Если бы она этого не сказала, я бы не стала подслушивать и нашла способ дать им знать, что не сплю. Но теперь затаилась, как мышка. Сами виноваты — нечего меня всякой гадостью опаивать!
Джед
Разговора, по своему обыкновению, вожак постарался избежать, хоть и сам звал. Но радушного хозяина отыграл по всем правилам, компенсируя недостаток слов обилием вина. Чарку мне наполняли исправно, но, хвала Создателю, не следили, каким способом я ее опустошаю. Надеюсь, яблонька, росшая во дворе дядюшкиного дома рядом с вколоченным в землю столом, не пострадает от столь необычного полива. Зато удалось сохранить ясную голову для более важной беседы.
Нэна заварила чай, разлила по большим глиняным кружкам и протянула одну из них мне. Она не ограничилась принесенными мною черничными листьями, и я принюхался, прежде чем сделать глоток, чем вызвал улыбку на смуглом морщинистом лице.
— Вдруг и я тоже… того… до вечера… — со смущением пояснил я.
Постарался расслышать дыхание спящей за пологом девушки, но его заглушали треск дров в очаге и громкие детские голоса со стороны открытой двери: ребятню во все времена тянет поближе к таинственному жилищу шаманки.
— Рассказывай. — Ула присела рядом, подогнув под себя ноги.
Делиться проблемами с бабушкой? Нет, это нормально… когда тебе пять лет. А когда тридцать? Но и бабушка у меня не простая, да и сама, судя по некоторым случайно оброненным словам, может рассказать многое.
Видя, что я не знаю, с чего начать, нэна взяла инициативу в свои руки:
— Про камень я знаю, ты верно понял. Давно знаю. Открылась она мне. Думала, у меня выйдет привязку разорвать, твою жизнь от алмаза отделить.
— Знала? А мне почему не сказала? Почему вы обе ни о чем мне не рассказывали?
Мамы не стало три года назад. Трагическая случайность: в сад заползла змея. Лекарь сказал, что смерть была мгновенной, рассчитывал утешить нас этими словами. Но разве подобное может служить утешением?
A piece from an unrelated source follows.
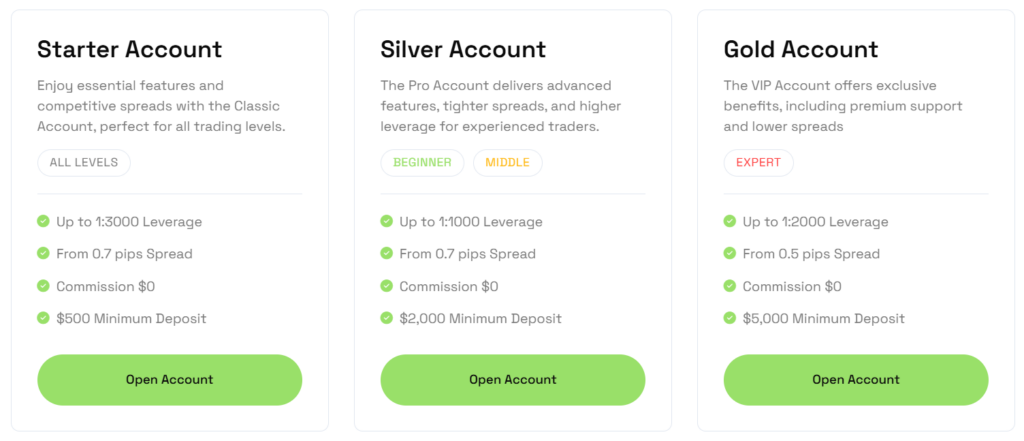Viewport: 1024px width, 441px height.
Task: Click the EXPERT tag on Gold Account
Action: [758, 163]
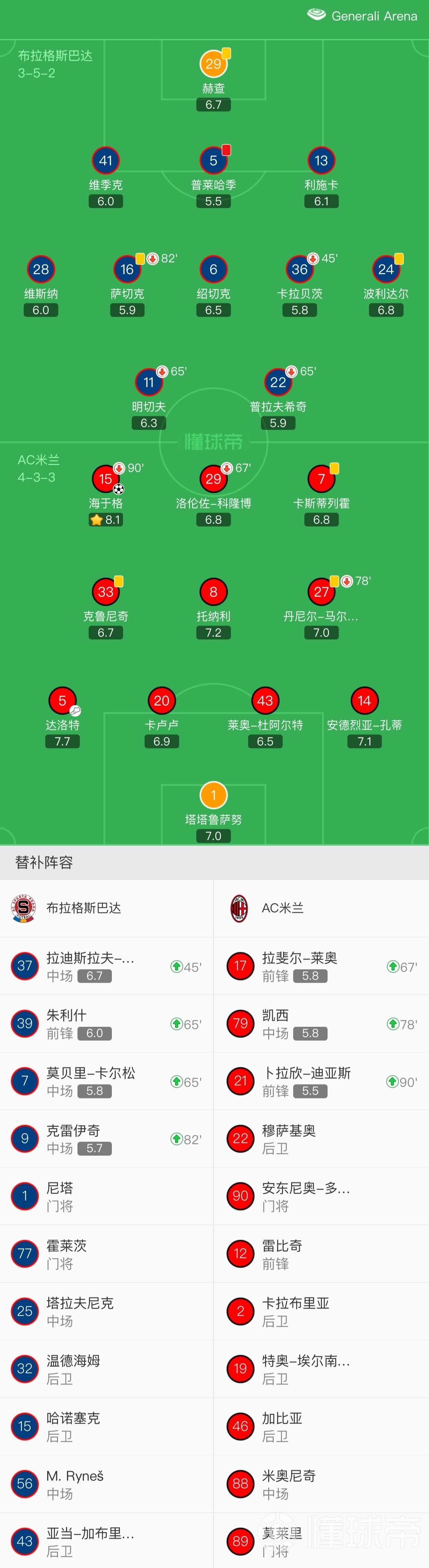
Task: Select goalkeeper 赫查 number 29 badge
Action: (x=213, y=64)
Я тогда еще жил в столице, едва успел на похороны, и все три дня, что я пробыл в родном поместье, мы с отцом провели у ее могилы. Он был настолько подавлен горем, что даже не разговаривал со мной. Только в последний день, очнувшись на миг, сообщил, что мне нужно поехать к маминому поверенному и получить какие-то бумаги. Но вместо этого я возвратился в Винолу. Разговоры о наследстве казались неуместными, я и так знал, что после смерти матери получаю титул, имение и большую часть ее состояния. Лишь спустя полгода, снова приехав в родительский дом, я выбрал время, чтобы наведаться к нотариусу и забрать оставленное для меня письмо. Но было уже поздно.